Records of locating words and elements
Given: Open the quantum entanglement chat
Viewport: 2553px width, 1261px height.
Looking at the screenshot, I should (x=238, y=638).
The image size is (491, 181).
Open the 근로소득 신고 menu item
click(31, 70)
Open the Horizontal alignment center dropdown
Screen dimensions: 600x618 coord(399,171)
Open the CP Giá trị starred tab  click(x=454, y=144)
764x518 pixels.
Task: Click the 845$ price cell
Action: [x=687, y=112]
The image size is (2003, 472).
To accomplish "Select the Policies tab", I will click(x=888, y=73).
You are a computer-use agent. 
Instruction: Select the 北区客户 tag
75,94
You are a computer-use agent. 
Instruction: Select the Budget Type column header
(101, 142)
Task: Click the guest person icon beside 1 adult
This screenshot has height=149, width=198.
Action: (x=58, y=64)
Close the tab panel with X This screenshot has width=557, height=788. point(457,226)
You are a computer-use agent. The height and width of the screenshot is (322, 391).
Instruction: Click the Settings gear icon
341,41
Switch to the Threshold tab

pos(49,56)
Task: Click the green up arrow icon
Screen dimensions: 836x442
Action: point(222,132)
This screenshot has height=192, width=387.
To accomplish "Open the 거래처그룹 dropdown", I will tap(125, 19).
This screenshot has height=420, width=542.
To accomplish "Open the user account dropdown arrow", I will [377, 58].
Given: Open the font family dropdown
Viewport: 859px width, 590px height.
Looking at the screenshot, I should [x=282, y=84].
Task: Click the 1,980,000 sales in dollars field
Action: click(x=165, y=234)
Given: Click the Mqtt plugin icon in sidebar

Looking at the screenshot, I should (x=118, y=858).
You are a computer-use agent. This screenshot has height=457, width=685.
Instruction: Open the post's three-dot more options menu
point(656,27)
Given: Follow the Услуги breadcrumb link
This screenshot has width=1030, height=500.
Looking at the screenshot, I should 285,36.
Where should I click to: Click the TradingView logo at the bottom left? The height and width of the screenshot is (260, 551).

### Exercise details
Count how many lines in the rows above contain the string "Task", and reply with the number alone.

### Exercise output
4